Les Disputes métaphysiques XXVIII et XXIX de F. Suarez 
(1548-1617) par la distinction qu’elles effectuent entre l’ordre du fini
 et de l’infini, constituent dans la période de la seconde scolastique, 
un moment charnière dans l’exposition systématique de l’objet et de la 
finalité de l’ontologie.

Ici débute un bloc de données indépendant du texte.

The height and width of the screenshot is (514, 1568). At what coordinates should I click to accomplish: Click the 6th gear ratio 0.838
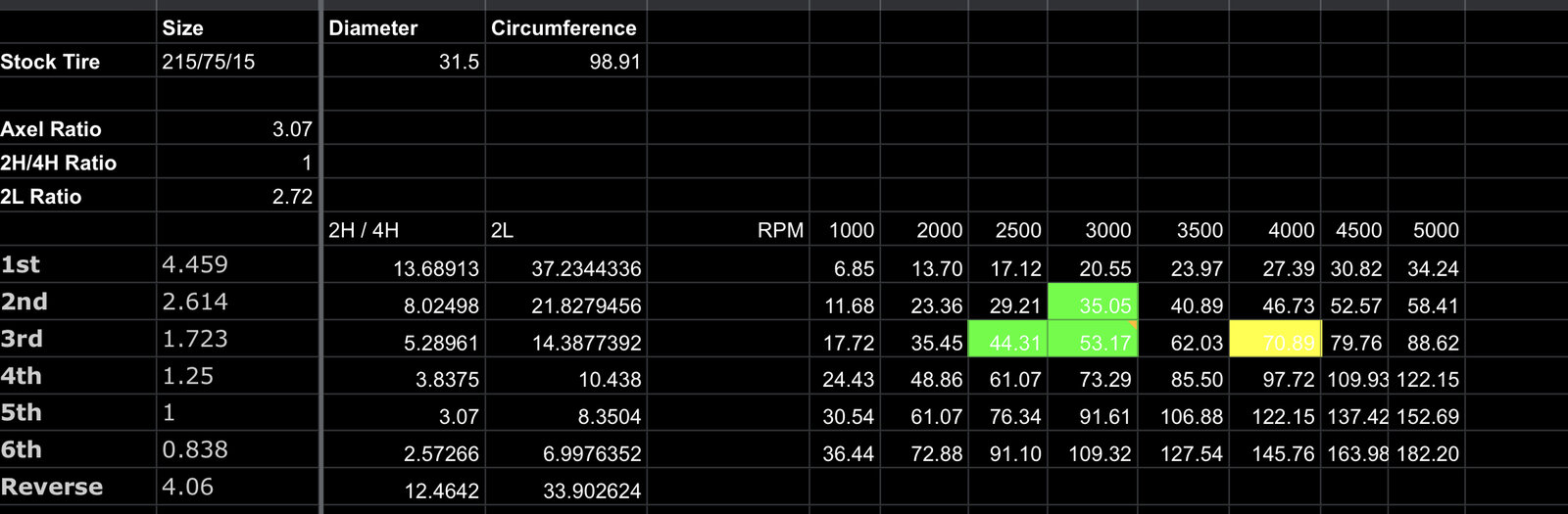pos(237,449)
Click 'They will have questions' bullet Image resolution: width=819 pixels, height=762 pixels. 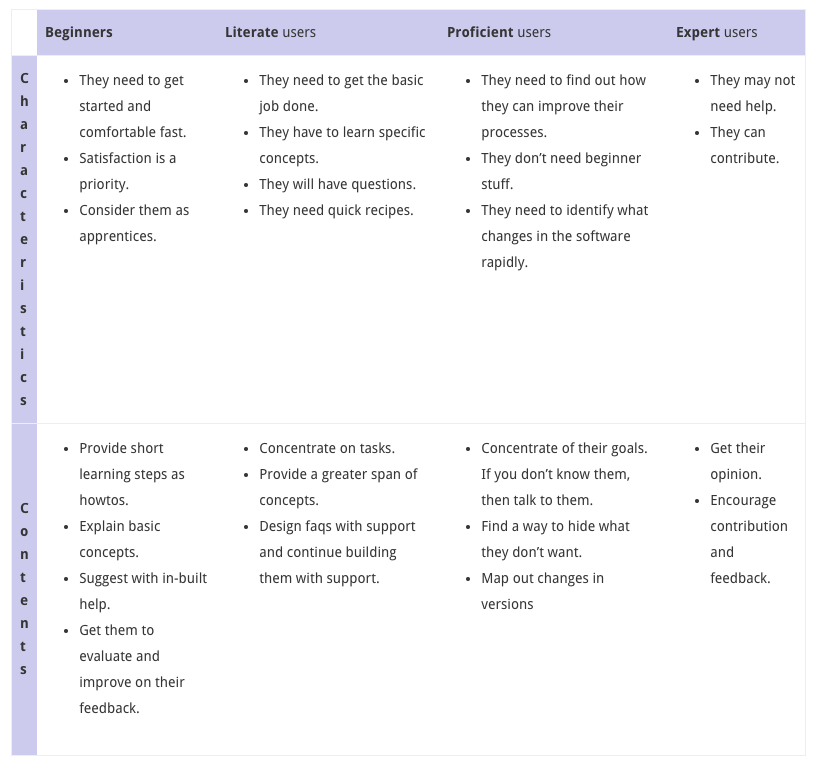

Il s’agit de mener à son terme le projet de 
cette dernière, à savoir la représentation universelle et abstraite de 
l’étant au moyen de sa détermination conceptuelle, tout en préservant la
 pertinence de la relation établie par la théologie entre deux 
dénominations d’étant : d’une part, celle attribuée à la créature et, 
d’autre part, celle attribuée au Créateur.
			
			Car si entre Dieu, étant infini, et ce qui n’est pas Dieu, l’écart 
est infini, comment maintenir l’unité de la métaphysique tout en rendant
 compte de la spécificité de la communauté d’être entre le créé et le 
Créateur ? Il semble impossible d’échapper à l’inscription de la pensée 
de l’étant dans l’alternative de l’équivocité ou de l’univocité. Soit 
l’équivocité de l’étant mine la légitimité de la différence fondatrice 
entre le fini et l’infini, soit l’univocité de l’étant confronte à la 
menace de rendre incompréhensibles les limites du rapport de 
ressemblance de la créature à Dieu.
			L’examen historico-critique de la question de l’analogie de l’étant 
chez Suárez est précisément destiné à créer les conditions d’un 
dépassement des apories suscitées par la communauté d’être entre le 
Créateur et le créé. Tel est le pari suarézien : faire de son ontologie 
la condition de l’accomplissement et de la production de 
l’intelligibilité de sa théologie naturelle, et concevoir la théologie 
révélée comme ce qui, dans son dessein, renvoie la compréhension 
transcendantale de l’étant à ses propres limites.